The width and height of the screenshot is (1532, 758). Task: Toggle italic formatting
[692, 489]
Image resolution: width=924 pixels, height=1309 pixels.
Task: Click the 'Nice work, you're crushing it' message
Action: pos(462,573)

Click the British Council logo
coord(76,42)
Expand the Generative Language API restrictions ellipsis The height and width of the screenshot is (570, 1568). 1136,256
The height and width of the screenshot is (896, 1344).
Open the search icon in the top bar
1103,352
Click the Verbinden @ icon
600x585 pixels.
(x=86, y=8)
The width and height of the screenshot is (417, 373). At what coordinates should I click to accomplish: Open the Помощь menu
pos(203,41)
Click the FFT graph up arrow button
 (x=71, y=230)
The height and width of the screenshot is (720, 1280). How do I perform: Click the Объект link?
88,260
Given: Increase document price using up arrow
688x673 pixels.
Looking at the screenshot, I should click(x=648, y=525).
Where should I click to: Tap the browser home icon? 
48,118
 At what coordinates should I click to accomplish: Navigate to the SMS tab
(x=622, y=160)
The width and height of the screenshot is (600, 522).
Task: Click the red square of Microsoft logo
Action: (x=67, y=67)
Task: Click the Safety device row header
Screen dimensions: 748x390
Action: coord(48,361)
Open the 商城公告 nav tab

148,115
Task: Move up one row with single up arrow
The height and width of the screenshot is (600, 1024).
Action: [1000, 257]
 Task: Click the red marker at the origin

------------------------------------------------------------

What's needed is every entry, returned word for word.

The width and height of the screenshot is (1532, 758). Task: Toggle italic formatting
[692, 489]
Image resolution: width=924 pixels, height=1309 pixels.
Task: Click the 'Nice work, you're crushing it' message
Action: pos(462,573)

Click the British Council logo
coord(76,42)
Expand the Generative Language API restrictions ellipsis The height and width of the screenshot is (570, 1568). 1136,256
The height and width of the screenshot is (896, 1344).
Open the search icon in the top bar
1103,352
Click the Verbinden @ icon
600x585 pixels.
(x=86, y=8)
The width and height of the screenshot is (417, 373). At what coordinates should I click to accomplish: Open the Помощь menu
pos(203,41)
Click the FFT graph up arrow button
 (x=71, y=230)
The height and width of the screenshot is (720, 1280). How do I perform: Click the Объект link?
88,260
Given: Increase document price using up arrow
688x673 pixels.
Looking at the screenshot, I should click(x=648, y=525).
Where should I click to: Tap the browser home icon? 
48,118
 At what coordinates should I click to accomplish: Navigate to the SMS tab
(x=622, y=160)
The width and height of the screenshot is (600, 522).
Task: Click the red square of Microsoft logo
Action: (x=67, y=67)
Task: Click the Safety device row header
Screen dimensions: 748x390
Action: coord(48,361)
Open the 商城公告 nav tab

148,115
Task: Move up one row with single up arrow
The height and width of the screenshot is (600, 1024).
Action: [1000, 257]
 Task: Click the red marker at the origin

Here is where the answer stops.